**** Material supplied
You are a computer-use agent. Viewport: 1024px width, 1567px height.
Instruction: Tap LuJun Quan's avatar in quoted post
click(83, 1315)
********
**** Material supplied
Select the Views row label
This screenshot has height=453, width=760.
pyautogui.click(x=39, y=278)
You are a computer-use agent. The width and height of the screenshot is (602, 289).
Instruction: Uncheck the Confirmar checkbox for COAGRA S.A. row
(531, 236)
********
**** Material supplied
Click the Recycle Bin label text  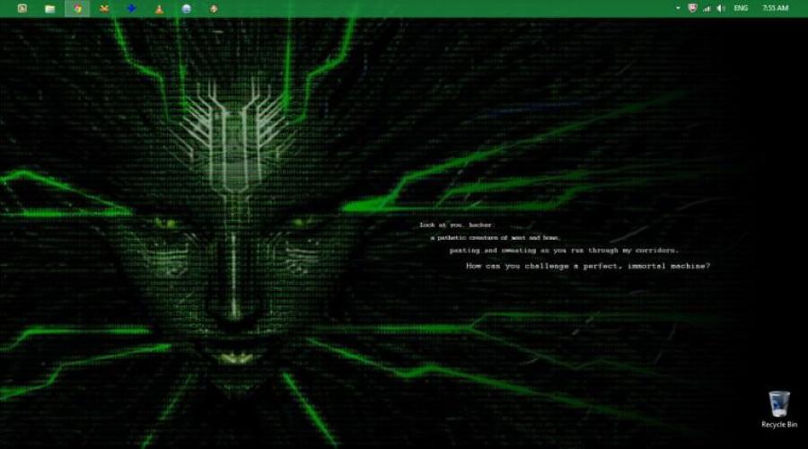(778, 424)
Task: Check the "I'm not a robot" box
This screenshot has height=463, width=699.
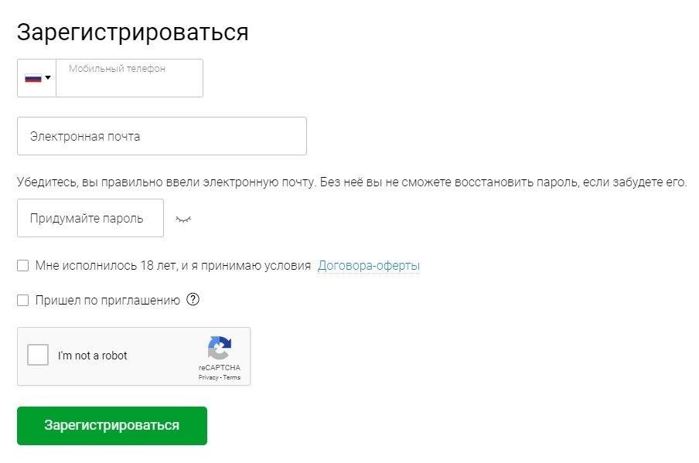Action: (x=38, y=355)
********
- Description of the task -
Pull every line with the string "computer" from the data above.

- Response for this exercise -
You are a computer-use agent. Viewport: 1024px width, 1567px height.
You are a computer-use agent. The width and height of the screenshot is (602, 289).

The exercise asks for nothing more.